7. No centro-norte de Mato Grosso, na região adjacente ao parque nacional do Xingu, os autores também apresentam uma extensa área de corte seletivo. Esta área não corresponde ao padrão espacial típico de corte seletivo. Os autores apontam uma área de corte seletivo de 13.000 km2 em MT de um total de 20.000 km2 em toda a Amazônia para o ano de 2000. Nossa experiência indica tratar-se que esta proporção de 65% é irrealista e incompatível com a capacidade de processamento local. Os dados de campo indicam que o MT tem hoje uma participação da ordem de 30% na produção de madeira em tora na Amazônia (esta participação cresceu de 1998 para 2004).
8. No resumo do artigo, os autores afirmam que “a cada ano, são liberados na atmosfera 0.1 bilhões de toneladas de CO2 por corte seletivo, com um acréscimo de 25% em relação ao estimado por corte raso”. Este valor se baseia em extrapolações irrealistas. Os autores consideraram a maior estimativa de corte de um único ano no período analisado: 50 milhões de m3 de madeira em 2000. Como discutido acima, este valor está superestimado. Com base nesta superestimativa de um único ano, eles concluíram que a emissão anual de carbono seria de 0.1 bilhões de toneladas de CO2.
9. Como se sabe, após o corte seletivo ocorre um processo de regeneração na floresta. A regeneração tem por efeito a absorção de CO2 pelas árvores em crescimento. Embora os autores reconheçam este fato e afirmem que “a regeneração na floresta em áreas de corte seletivo reduz a emissão de CO2 para a atmosfera”, eles não quantificam esta redução.
10. As inconsistências por nós apontadas indicam a necessidade de uma cuidadosa revisão da metodologia e dos resultados do artigo, antes que suas conclusões possam servir de base para definição de políticas públicas na Amazônia.
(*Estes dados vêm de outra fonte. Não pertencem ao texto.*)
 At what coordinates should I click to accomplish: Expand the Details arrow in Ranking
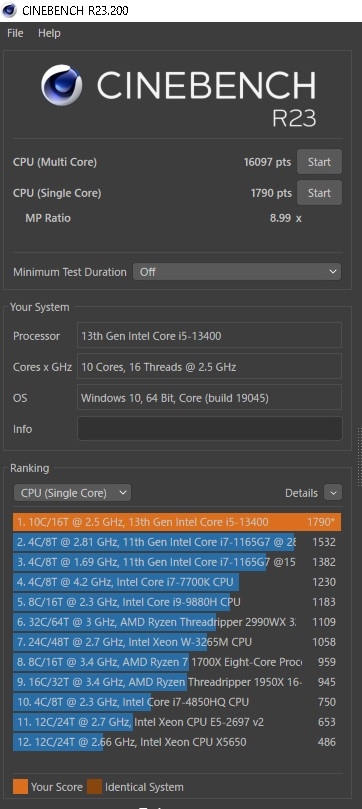point(333,493)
As equipes do INPE e do IMAZON deverão realizar esta tarefa, e para tanto já solicitaram aos autores o amplo acesso aos seus dados e resultados.
Referências
- Lentini, M., Veríssimo, A.; Pereira, D. “A Expansão Madeireira na Amazônia”, “O Estado da Amazônia, Boletim do IMAZON no.2, Maio 2005 (http://www.imazon.org.br/upload/ea_2p.pdf).
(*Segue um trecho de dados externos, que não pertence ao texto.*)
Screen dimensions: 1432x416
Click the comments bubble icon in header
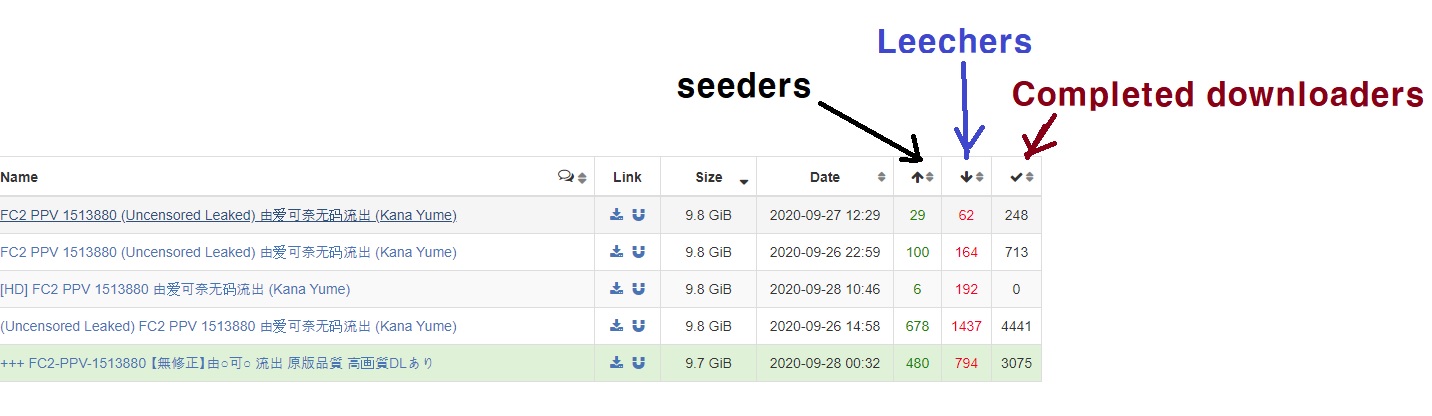pyautogui.click(x=566, y=177)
- Souza Jr., C. M.; Roberts, D.; Cochrane, M. “Combining spectral and spatial information to map canopy damage from selective logging and forest fires”. Remote Sensing of Environment (2005): in press.
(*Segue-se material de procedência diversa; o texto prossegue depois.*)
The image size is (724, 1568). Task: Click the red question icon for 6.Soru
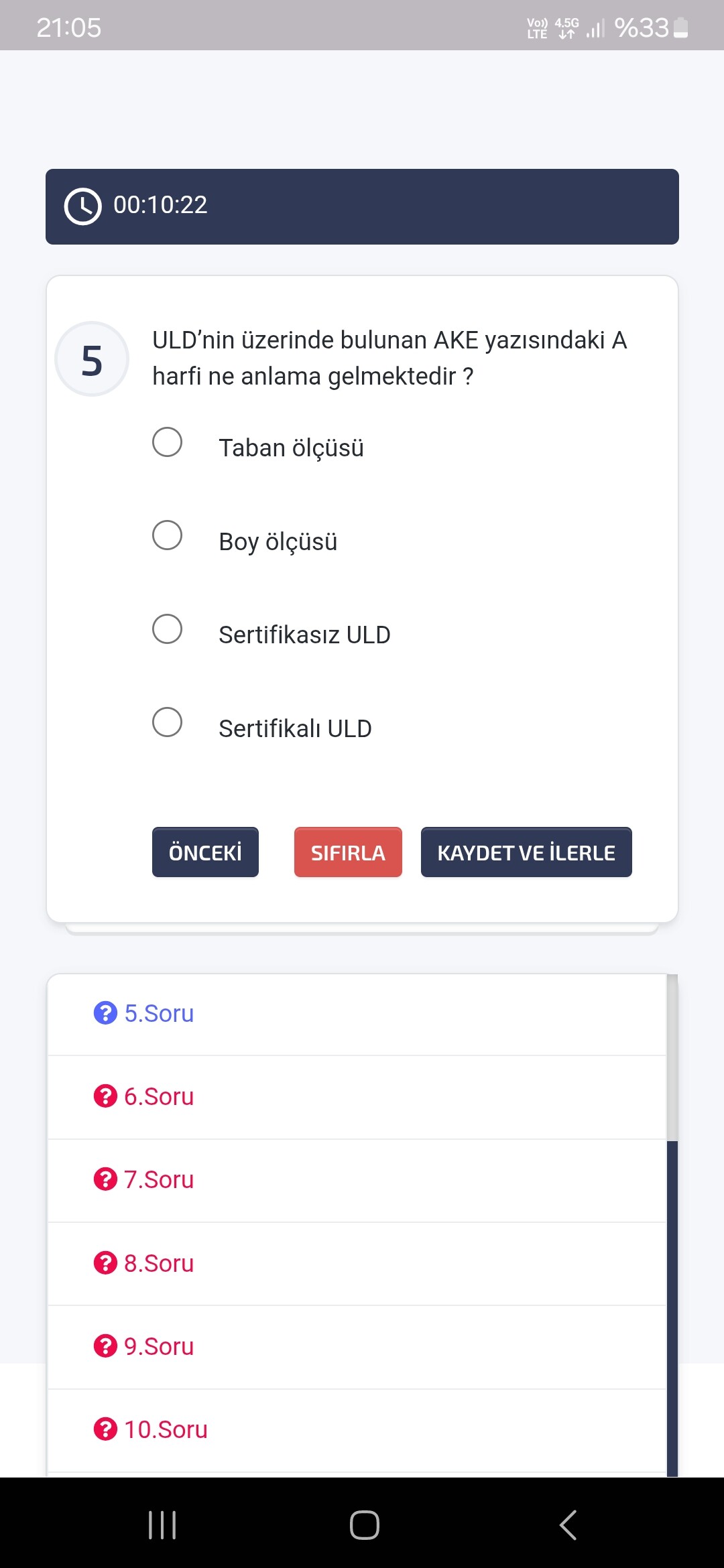(x=105, y=1096)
- Souza Jr., C. M.; Roberts, D. “Mapping forest degradation in the Amazon region with Ikonos images”. International Journal of Remote Sensing of Environment, 26:425-429, 2003.
- “Monitoramento e caracterização de áreas submetidas à exploraçãoflorestal na amazônia por técnicas de detecção de mudanças”. Tese de Doutorado em Sensoriamento Remoto, Paulo Graça, INPE, 2005 (orientação de João Vianei Soares e João Roberto dos Santos).